Fig 5. Nitrogen depletion induces the transfer of Agp3 from trans-Golgi/endosomes to the plasma membrane, and then into the vacuoles.

(A) The effect of nitrogen depletion on Agp3 localization. Representative images of wild-type cells expressing Agp3-YFP (KP6154) in nitrogen-rich medium (N-rich) or after the shift to nitrogen-depleted medium for 1 h, 4 h, and 9 h are shown. Scale bar, 10 μm. (B) The localization of Agp3 in FM4-64-stained vacuoles under nitrogen depletion for 9 h. Wild-type cells expressing Agp3-YFP were cultured in nitrogen-depleted medium for 8 h, and FM6-64 was loaded for 1 h in recycled nitrogen-depleted medium to avoid nutrient re-supplementation. Scale bar, 10 μm. (C) The expression of Agp3-YFP and its degradation by vacuolar proteases under nitrogen depletion.

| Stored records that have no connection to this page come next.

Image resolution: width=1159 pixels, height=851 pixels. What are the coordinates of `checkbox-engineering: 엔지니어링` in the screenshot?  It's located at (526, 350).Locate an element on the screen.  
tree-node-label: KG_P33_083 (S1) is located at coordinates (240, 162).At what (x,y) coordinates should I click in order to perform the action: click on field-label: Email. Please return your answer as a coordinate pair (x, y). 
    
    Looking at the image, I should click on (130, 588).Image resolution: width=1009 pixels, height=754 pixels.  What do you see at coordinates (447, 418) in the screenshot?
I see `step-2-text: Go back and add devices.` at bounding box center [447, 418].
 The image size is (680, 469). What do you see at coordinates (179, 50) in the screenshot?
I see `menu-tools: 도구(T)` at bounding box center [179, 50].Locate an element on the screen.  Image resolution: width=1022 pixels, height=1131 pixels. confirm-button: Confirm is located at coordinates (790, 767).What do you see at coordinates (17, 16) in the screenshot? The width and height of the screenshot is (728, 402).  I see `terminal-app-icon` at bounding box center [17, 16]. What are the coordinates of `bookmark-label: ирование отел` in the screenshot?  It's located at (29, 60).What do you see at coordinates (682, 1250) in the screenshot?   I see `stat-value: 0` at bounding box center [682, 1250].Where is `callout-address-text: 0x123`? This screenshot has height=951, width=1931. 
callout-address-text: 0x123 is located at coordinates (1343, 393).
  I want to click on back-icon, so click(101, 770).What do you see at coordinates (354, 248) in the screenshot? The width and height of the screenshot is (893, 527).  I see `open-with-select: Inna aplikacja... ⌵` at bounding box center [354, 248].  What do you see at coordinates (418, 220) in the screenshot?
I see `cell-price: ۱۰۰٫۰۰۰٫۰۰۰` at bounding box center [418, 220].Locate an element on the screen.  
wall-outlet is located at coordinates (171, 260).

The wild-type cells (KP6154, WT, (+)) and Δisp6Δpsp3 cells (KP6635, Δisp6Δpsp3, (+) expressing Agp3-YFP were collected without (0 h) or with nitrogen depletion (1 h, 4 h, and 9 h), and the proteins were extracted for western blotting. Agp3-YFP was detected with green fluorescent protein antibody. The wild-type cells without Agp3-YFP expression (KP5080, WT, (-)) were similarly analyzed as negative controls. The same immunoblot is shown with shorter and longer exposures. Tubulin expression was used as an internal control.

Fig 6. Increased Tor2 activity delays the transfer of Agp3 to the plasma membrane under nitrogen depletion.

(A, B) The effect of constitutively active tor2 mutants on the transfer of Agp3 to the plasma membrane under nitrogen depletion. Representative fluorescent images of wild-type cells (KP6154, WT), tor2 ^L1310P cells (KP6637), and tor2 ^E2221K cells (KP6638) expressing Agp3-YFP in nitrogen-rich medium (N-rich) or after a shift to nitrogen-depleted medium (N-depletion) for 10 min, 20 min, 30 min, and 60 min (A), and of the same cells of another batch under nitrogen depletion for 4 h (B). Scale bar, 10 μm. (C, D) The effect of tsc2 deletion on the transfer of Agp3 to the plasma membrane under nitrogen depletion. Representative fluorescent images of the wild-type cells (KP6154, WT) and Δtsc2 cells (KP6434) expressing Agp3-YFP in nitrogen-rich medium (N-rich) or after the shift to nitrogen-depleted medium (N-depletion) for 1 h (C) and 4 h (D). Scale bar, 10 μm. (E) Rescue of the nitrogen depletion-induced transfer of Agp3 to the plasma membrane in Δtsc2 cells by the tor2-287 mutation. Representative images of the wild-type cells (KP6154), Δtsc2 cells (KP6434), tor2-287 cells (KP6244), and tor2-287Δtsc2 cells (KP6448) expressing Agp3-YFP under nitrogen depletion for 1 h are shown. Scale bar, 10 μm.